Required task: Please repeat word for word the part of the writing newsletter below, from "Considering how important" to "for optimum understanding.".

Reading text:
## START

September 2014  
UpWrite Press Writing eTips

Test Your Writing Acumen

Sentences come in many varieties, including declarative, interrogative, imperative, exclamatory, and conditional. See if you can determine the function of each of the following sentences. (Note that there is no end punctuation to help you.)

  1. Please proofread that document so we can send it out
  2. We’ll send out only a proofread document
  3. After Will proofreads the document, we can send it out
  4. This document is completely unacceptable
  5. Did you proofread the document before you sent it out
  6. If you’ll proofread the document now, we can send it out before five o’clock
  7. Did you notice that the building’s parking spaces have been redrawn smaller
  8. I would like to see us double our office space by this time next year
  9. Please submit all expense reports by Friday
  10. Everyone must get out of the building immediately
  11. Unless we can reduce the cost estimate, we’ll lose that job
  12. In which file did Sophia enter the Emerson data
  13. Sean suggested we replace the windows with more efficient ones
  14. Someone dial 911
  15. Check the facts and figures before sending out the estimate

You can find answers at the end of this newsletter.

The Communication Process

Considering how important communication is, how does it so often go awry, with meaning muddled or mixed, sometimes completely lost or misinterpreted? A good way to avoid those problems is to pay close attention to the communication process. Once you understand that process, you can better shape your messages for optimum understanding.

The most basic model for communication includes the following steps:

The sender transmits a message via a specific medium to the receiver, who decodes the message, considering its context, and provides feedback.

## END

Data lines:

## START

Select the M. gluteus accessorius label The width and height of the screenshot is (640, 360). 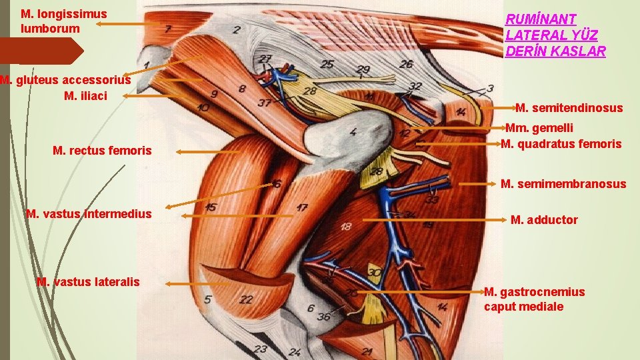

## END

Exercise output:
Considering how important communication is, how does it so often go awry, with meaning muddled or mixed, sometimes completely lost or misinterpreted? A good way to avoid those problems is to pay close attention to the communication process. Once you understand that process, you can better shape your messages for optimum understanding.